▶ **What is needed**
Can you reproduce the lines of the listing below, beginning at the line that has "Task: Click the +" and stopping after the line that has "Action: click(x=21, y=49)"?

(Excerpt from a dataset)
* * *

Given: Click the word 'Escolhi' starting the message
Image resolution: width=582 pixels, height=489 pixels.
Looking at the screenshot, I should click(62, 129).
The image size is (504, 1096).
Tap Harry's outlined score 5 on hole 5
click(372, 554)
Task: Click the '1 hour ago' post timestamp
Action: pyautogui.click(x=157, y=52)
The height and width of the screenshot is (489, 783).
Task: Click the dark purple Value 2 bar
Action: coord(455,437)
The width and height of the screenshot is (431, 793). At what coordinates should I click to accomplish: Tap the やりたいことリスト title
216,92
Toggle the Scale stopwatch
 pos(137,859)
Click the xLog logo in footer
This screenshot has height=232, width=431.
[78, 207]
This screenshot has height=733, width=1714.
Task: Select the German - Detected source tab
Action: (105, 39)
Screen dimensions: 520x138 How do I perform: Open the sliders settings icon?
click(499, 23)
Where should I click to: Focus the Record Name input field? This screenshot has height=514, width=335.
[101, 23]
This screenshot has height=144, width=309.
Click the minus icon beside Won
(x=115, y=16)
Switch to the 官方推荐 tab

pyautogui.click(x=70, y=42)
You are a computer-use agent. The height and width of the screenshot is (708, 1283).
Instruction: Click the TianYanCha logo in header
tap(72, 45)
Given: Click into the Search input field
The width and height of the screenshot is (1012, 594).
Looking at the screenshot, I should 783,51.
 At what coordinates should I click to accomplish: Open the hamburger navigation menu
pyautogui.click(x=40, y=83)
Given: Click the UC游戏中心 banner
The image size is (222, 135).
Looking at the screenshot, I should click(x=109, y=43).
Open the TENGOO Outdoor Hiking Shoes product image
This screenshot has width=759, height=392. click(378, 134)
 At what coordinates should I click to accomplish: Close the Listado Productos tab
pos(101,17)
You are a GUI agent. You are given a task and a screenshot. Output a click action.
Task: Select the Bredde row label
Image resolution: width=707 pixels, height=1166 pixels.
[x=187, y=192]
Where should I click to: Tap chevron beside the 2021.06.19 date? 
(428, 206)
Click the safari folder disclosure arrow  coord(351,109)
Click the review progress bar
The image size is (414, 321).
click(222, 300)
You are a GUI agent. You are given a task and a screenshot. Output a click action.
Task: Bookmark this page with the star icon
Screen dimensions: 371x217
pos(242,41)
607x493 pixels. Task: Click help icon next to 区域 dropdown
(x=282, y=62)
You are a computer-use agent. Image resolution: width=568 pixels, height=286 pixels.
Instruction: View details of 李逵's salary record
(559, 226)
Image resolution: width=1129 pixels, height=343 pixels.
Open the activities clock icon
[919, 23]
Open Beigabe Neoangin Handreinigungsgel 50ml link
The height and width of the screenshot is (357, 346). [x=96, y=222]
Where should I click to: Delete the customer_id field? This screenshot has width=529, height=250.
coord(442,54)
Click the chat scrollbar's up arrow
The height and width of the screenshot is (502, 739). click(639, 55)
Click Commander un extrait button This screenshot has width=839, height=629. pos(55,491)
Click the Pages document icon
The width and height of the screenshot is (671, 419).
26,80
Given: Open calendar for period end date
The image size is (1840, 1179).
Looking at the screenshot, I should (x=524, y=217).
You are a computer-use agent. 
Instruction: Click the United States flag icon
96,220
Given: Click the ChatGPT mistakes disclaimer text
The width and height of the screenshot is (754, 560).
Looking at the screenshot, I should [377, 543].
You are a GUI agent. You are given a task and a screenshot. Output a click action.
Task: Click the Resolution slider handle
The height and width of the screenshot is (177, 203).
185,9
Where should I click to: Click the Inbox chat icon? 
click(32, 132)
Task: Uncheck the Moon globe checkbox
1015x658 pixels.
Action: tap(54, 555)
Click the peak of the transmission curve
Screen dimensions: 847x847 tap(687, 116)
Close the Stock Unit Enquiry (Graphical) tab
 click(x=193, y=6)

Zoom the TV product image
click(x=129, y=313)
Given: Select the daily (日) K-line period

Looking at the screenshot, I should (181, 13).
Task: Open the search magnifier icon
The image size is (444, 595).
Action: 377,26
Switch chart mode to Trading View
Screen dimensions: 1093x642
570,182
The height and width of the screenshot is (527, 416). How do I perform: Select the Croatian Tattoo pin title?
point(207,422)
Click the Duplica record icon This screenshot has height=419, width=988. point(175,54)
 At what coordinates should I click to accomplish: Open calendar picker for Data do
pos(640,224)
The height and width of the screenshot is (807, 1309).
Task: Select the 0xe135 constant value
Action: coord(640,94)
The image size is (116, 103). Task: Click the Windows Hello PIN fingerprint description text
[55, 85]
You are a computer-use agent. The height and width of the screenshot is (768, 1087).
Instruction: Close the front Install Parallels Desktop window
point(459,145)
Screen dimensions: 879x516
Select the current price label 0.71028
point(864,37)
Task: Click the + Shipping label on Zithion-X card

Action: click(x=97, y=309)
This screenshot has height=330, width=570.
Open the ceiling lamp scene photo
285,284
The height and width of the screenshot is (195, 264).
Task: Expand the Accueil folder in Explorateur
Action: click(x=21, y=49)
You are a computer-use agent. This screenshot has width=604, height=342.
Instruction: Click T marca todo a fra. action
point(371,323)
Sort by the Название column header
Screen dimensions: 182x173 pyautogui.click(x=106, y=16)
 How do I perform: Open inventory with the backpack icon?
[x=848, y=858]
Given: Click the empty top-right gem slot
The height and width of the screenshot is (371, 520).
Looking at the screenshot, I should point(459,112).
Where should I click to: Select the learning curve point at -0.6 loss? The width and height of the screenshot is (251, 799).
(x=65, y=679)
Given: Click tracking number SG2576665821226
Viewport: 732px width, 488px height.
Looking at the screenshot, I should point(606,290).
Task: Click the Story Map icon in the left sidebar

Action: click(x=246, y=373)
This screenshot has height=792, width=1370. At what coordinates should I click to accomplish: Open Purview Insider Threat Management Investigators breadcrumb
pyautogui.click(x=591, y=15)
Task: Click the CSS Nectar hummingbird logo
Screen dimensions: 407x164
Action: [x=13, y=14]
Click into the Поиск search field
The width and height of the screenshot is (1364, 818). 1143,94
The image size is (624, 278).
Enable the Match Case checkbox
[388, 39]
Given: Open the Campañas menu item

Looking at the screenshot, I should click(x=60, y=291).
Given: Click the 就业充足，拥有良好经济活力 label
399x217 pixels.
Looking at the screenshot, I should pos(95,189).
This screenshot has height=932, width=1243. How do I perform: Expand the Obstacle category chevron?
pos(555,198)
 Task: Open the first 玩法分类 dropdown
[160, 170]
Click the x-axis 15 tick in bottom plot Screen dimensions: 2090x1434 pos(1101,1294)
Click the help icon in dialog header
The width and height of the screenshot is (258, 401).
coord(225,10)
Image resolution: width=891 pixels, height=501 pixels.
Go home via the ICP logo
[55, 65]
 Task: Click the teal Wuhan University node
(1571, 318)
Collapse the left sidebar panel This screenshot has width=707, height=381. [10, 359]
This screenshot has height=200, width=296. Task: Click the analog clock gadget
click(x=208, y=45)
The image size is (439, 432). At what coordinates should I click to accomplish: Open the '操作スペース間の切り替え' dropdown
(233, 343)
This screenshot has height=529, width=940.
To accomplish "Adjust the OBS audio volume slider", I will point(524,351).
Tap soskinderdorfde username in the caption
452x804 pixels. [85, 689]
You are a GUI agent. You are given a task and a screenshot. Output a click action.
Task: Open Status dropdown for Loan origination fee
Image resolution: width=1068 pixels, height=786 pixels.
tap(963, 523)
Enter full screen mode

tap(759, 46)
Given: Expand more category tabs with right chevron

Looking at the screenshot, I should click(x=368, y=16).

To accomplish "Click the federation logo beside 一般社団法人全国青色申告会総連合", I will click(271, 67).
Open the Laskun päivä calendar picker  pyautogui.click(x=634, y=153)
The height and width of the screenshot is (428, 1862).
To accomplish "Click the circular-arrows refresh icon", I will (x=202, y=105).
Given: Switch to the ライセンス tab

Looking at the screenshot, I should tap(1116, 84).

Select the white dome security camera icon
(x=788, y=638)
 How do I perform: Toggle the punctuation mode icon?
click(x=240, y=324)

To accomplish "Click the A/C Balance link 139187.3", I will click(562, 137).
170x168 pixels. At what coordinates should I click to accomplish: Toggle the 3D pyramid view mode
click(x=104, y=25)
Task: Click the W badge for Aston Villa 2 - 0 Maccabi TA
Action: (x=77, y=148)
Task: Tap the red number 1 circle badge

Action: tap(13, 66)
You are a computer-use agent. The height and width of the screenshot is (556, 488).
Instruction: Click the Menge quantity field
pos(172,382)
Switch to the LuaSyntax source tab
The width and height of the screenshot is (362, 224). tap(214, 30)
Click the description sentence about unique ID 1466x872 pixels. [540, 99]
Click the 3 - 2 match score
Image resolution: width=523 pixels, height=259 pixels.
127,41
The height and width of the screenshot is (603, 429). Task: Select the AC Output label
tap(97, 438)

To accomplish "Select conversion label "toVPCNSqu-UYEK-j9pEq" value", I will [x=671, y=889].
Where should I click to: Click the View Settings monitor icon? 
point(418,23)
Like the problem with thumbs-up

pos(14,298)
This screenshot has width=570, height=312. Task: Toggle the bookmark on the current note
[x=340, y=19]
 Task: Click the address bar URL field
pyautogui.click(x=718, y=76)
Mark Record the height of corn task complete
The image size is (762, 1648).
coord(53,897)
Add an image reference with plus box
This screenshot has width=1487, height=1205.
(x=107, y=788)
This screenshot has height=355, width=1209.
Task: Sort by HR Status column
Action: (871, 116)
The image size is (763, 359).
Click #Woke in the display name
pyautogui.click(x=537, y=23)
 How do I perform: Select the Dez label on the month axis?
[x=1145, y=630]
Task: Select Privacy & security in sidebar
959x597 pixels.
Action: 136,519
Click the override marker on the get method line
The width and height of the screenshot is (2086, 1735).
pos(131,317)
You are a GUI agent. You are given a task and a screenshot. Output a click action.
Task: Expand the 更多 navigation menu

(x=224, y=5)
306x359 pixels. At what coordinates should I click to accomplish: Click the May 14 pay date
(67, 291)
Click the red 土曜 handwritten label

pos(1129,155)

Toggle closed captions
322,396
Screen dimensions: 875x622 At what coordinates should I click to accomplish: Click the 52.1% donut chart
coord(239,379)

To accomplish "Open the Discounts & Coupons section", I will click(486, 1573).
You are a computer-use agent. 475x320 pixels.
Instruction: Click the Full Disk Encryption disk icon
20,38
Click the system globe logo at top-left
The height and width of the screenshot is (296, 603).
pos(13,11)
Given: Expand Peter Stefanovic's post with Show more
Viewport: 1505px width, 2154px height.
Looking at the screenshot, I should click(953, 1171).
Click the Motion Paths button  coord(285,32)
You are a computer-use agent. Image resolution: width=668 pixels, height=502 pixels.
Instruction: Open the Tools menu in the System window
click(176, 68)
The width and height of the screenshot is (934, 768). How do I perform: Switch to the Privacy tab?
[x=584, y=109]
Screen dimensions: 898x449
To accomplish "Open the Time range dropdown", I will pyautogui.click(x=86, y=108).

* * *

▶ **Response below**
Task: Click the + Shipping label on Zithion-X card

Action: click(x=97, y=309)
This screenshot has height=330, width=570.
Open the ceiling lamp scene photo
285,284
The height and width of the screenshot is (195, 264).
Task: Expand the Accueil folder in Explorateur
Action: click(x=21, y=49)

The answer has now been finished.